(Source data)
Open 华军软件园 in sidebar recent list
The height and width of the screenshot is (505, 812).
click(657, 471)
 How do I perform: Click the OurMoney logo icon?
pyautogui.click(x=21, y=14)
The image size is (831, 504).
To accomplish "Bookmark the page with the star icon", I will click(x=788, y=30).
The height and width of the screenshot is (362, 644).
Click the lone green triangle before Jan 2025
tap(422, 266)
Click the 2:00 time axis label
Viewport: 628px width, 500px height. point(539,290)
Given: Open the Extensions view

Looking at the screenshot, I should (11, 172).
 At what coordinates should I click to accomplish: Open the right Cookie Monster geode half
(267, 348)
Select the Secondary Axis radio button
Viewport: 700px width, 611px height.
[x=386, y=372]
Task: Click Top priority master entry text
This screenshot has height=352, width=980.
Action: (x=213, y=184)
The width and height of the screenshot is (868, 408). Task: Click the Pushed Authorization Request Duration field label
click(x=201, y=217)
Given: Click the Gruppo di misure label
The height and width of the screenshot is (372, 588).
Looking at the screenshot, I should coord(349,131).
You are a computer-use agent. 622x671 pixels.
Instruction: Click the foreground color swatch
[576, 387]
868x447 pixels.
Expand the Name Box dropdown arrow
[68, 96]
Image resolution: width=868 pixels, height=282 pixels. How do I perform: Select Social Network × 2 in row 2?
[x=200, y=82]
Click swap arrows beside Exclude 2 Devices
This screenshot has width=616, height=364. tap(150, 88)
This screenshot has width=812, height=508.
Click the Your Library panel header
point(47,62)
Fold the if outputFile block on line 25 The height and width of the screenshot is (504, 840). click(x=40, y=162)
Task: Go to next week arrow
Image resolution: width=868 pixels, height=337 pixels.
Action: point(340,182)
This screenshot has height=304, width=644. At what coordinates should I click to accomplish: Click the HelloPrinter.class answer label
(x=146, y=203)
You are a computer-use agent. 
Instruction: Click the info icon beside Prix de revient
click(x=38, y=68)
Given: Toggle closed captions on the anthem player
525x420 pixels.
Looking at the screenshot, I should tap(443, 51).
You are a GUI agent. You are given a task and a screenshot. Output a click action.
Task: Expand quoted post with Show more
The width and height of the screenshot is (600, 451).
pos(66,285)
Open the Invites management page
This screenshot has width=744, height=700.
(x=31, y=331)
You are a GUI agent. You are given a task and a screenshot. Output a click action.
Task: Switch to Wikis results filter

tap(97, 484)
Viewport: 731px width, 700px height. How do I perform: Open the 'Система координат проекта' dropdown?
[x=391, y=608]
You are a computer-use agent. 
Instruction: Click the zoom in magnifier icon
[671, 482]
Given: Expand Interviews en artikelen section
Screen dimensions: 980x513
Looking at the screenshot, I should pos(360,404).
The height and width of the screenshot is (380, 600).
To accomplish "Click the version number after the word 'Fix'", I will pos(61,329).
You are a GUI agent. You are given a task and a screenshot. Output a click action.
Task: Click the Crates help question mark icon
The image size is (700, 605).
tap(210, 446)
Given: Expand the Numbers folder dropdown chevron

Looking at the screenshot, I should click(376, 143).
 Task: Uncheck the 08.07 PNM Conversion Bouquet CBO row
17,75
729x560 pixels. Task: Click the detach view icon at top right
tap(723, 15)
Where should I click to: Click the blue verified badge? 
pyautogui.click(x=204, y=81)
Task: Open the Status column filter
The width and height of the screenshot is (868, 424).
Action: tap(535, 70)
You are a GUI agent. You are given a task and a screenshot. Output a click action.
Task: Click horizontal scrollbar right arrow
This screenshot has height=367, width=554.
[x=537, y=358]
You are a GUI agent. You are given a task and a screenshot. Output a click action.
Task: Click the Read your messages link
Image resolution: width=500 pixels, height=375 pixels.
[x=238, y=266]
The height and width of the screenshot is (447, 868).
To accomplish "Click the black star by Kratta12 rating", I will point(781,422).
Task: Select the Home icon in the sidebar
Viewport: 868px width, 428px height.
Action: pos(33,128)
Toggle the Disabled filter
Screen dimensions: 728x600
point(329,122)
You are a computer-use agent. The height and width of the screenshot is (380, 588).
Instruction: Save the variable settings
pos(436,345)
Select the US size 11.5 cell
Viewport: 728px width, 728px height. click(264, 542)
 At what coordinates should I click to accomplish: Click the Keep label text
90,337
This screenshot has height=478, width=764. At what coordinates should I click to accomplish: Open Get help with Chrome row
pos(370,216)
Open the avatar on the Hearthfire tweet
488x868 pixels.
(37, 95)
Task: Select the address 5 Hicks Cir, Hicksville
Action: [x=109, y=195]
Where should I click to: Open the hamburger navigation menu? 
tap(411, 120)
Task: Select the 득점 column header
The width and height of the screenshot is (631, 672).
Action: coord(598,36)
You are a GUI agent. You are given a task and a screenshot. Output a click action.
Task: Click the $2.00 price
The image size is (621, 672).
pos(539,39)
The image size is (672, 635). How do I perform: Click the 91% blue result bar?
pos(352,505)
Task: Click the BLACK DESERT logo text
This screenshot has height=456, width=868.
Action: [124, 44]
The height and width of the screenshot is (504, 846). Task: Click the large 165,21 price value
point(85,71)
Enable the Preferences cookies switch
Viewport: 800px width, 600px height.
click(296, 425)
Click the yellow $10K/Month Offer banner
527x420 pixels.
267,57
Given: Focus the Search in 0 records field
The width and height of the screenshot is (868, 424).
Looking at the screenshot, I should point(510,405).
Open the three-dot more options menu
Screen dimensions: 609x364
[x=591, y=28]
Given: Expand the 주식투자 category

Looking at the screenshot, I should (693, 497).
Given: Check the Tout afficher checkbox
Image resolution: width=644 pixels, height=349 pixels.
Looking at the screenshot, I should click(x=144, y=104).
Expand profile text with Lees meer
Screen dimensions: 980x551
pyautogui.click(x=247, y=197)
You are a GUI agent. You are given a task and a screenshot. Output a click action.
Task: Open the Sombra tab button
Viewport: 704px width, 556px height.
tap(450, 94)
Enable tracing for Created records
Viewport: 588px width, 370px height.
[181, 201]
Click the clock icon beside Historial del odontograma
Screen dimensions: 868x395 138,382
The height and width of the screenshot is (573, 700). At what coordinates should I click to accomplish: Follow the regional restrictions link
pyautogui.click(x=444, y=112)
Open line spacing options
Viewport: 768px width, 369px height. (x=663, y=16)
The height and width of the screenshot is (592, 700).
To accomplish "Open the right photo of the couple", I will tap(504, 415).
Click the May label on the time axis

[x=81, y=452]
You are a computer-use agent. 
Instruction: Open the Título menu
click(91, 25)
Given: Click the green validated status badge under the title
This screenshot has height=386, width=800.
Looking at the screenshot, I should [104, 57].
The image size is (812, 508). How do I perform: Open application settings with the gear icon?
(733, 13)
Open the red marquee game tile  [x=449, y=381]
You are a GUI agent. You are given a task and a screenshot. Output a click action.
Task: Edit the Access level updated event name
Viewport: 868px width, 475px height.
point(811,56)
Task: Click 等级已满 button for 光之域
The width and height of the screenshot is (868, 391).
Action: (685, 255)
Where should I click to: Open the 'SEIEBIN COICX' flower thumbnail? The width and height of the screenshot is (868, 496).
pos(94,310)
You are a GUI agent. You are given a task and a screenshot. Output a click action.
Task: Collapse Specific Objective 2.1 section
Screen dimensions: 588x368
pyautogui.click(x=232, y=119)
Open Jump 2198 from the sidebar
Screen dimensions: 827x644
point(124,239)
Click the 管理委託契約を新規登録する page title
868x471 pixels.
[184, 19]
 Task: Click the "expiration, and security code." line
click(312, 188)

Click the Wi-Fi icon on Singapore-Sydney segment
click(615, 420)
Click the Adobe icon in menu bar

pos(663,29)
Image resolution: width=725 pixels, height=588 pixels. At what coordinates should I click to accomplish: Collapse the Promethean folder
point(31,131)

AIM OF THE TASK — If a line in the entries above includes "section", count it; report the total alone.

EXPECTED ANSWER — 2